Conflict simulation, peacebuilding, and development

Connections 2015: Day 4 AAR

lyWwqCGy_400x400-1The final (half) day of Connections 2015 started off with a keynote address by Peter Perla (CNA). He welcomed the renewed interest in wargaming generated by the recent memos by the SECDEF, DEPSECDEF, and Secretary of the Navy. He warned that wargaming had often been much abused in the past, and that we stood at a critical juncture in terms of the development and application of the discipline.

Peter argued for a more inclusive definition, one that broadened the much-cited definition he had advanced in his seminal book The Art of Wargaming. The expanded definition would read:

A model or simulation of conflict set in an abstract representation of the real world, in which players make decisions and respond to the changes caused by their decisions.

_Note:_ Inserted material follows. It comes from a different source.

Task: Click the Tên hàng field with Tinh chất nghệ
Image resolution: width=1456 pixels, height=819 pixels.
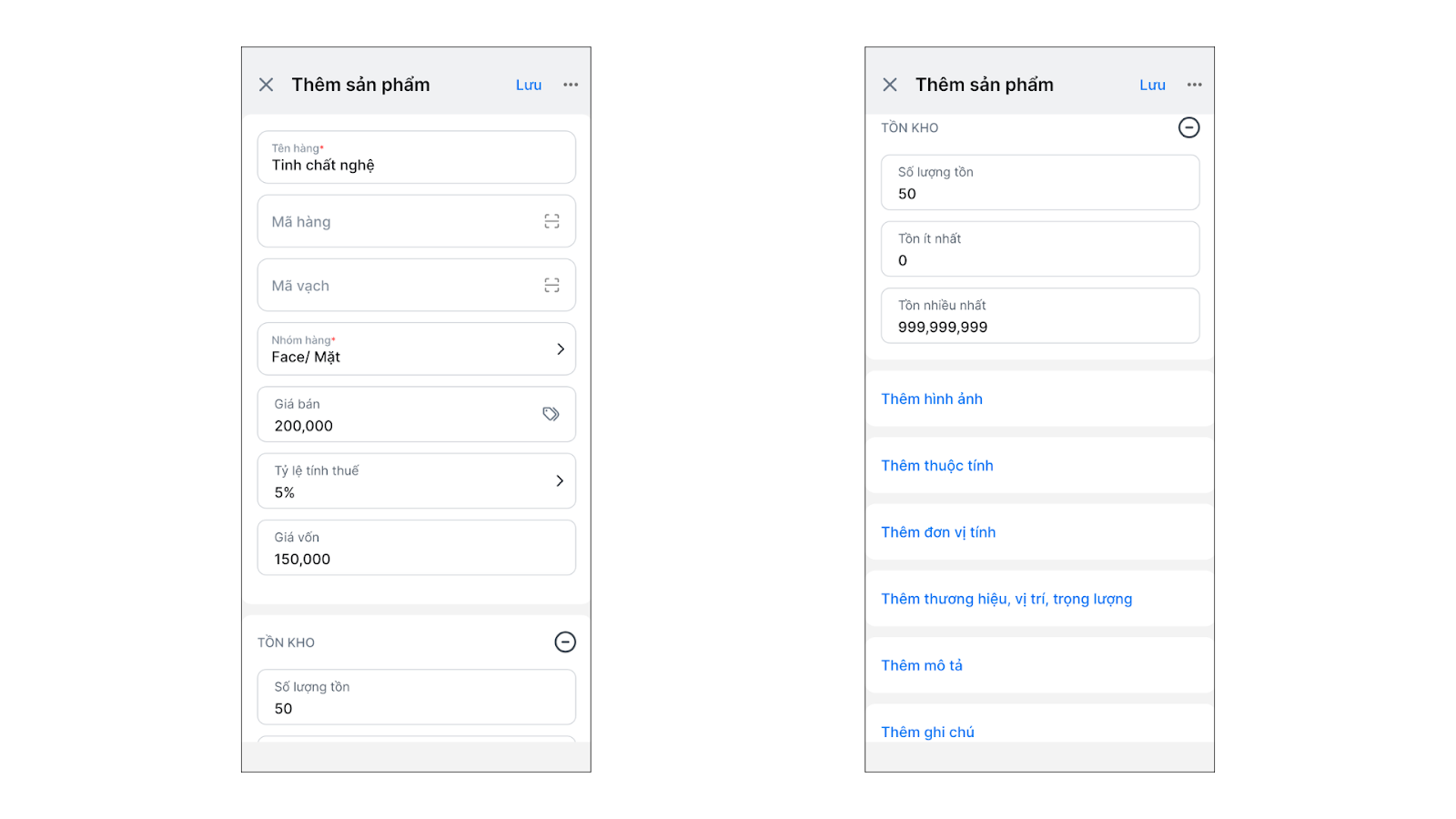Action: pyautogui.click(x=417, y=157)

Wargaming is a discipline embodying the creation, use, synthesis, and analysis of wargames, whether to entertain, educate, or analyze. Operations research is scientific and quantitative; wargaming is about decisions and players. The natural alliance between the two is separated by “players,” a messy category that OR would often prefer not to deal with.

He looked back at wargaming at the NWC from the 19th century and into the interwar period, with their heavy emphasis on learning about decision-making in the face of an active adversary. In his PhD thesis, John Lillard described the learning process as one of “cyclical osmosis” whereby officers would learn through wargaming at the NWC, deploy to the fleet, and later return to the NWC as instructors. Wargames thus became the navy’s research laboratory, in conjunction with the “fleet problems” (exercises) {book link} that the Navy undertook in the 1920s and 1930s.

Why does wargaming work? Experience makes risk tangible, it links perception and understanding to acting, it forces players to act, and players take ownership of the “between worlds.” Wargaming stirs imaginations, challenges, and creates synthetic experience. He noted that von Reiswitz himself stressed that kriegsspiel was intended to be enjoyable and “fascinating”—otherwise it would simply be a chore.

In the military, wargaming saves lives too. In the context of DoD’s recent emphasis on reinvigorating wargaming as a spur to innovation, Peter stressed, the professional wargaming community needs to step up to the challenge.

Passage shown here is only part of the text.